All kinds of attempts were made to excavate, extinguish or at least contain the fire, but nothing worked.
In the 1970s, the local gas station owner reported a worrying temperature of 180 degrees Fahrenheit in his underground gas storage tank.
In some places smoke can still be seen rising out of the earth as if the fiery chasms of hell were just beneath the surface. In other spots, the ground looks perfectly normal but might give way beneath your feet because coal has burned away, leaving a void beneath the surface.
Residents were becoming aware that the fire started in the 1960s might continue to burn forever.
It was the lucky escape of 12-year-old Todd Domboski on February 14, 1981, that prompted authorities to take action. Domboski spotted smoke coming from the ground and, as any curious boy would, went to to take a closer look. A sinkhole opened up underneath him and the boy was able to grab onto a tree root as he hole went from knee-deep to a yawning chasm. Luckily his cousin was nearby and pulled Domboski to safety.
The state of Pennsylvania condemned the entire town and relocated its residents.
Greg Walter of People magazine wrote that “Even the dead cannot rest in peace. Graves in the town’s two cemeteries are believed to have dropped into the abyss of fire that rages below them.”
Because of the danger posed by mine subsidence, route 61 was diverted around Centralia. The highway section that runs through the old town site is cracked and buckled from the heat of the fire below. By 1992, Congress had decided to cancel Centralia’s zip code.

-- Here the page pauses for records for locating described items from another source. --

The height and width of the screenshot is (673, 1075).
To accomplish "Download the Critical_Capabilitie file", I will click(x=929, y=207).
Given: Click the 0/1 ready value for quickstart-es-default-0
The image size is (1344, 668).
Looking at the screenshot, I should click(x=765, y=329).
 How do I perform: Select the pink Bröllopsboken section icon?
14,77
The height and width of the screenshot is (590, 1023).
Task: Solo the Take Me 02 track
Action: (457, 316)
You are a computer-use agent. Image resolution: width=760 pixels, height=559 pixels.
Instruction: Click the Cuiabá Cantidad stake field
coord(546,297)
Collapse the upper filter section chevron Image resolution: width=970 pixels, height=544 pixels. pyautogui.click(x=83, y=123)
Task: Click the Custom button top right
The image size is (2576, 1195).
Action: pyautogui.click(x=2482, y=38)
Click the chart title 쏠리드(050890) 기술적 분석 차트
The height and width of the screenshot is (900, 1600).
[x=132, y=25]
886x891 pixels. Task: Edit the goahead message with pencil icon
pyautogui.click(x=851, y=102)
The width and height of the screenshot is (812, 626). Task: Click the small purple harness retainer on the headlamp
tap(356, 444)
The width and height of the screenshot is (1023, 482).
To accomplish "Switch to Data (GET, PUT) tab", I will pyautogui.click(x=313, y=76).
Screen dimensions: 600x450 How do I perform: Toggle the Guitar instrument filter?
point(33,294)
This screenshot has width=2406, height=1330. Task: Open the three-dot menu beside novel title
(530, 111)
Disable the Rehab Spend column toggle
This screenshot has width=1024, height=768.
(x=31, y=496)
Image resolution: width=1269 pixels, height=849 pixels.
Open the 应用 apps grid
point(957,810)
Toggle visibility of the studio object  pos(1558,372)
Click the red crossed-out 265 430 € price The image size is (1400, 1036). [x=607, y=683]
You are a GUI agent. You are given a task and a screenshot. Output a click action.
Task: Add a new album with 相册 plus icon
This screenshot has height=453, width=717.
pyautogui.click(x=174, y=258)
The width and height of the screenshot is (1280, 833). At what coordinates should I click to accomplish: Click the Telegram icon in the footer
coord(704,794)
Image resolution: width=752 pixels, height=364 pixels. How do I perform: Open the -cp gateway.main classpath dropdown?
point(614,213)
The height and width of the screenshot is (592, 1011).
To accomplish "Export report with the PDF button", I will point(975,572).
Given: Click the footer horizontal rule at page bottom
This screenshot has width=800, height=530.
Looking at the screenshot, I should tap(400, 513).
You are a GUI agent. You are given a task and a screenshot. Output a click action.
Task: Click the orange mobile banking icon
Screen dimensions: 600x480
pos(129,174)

All but seven people moved out. These seven citizens managed to win their case in court and were allowed to stay in the town, but were forbidden to sell their property or pass it down to their relatives.
Experts predict that the fire burning beneath the ghost-town of Centralia might continue to do so for the next 250 years if left uncontrolled. Even though this sounds like an isolated case, in fact, this is only one out of 38 other active mine fires in Pennsylvania.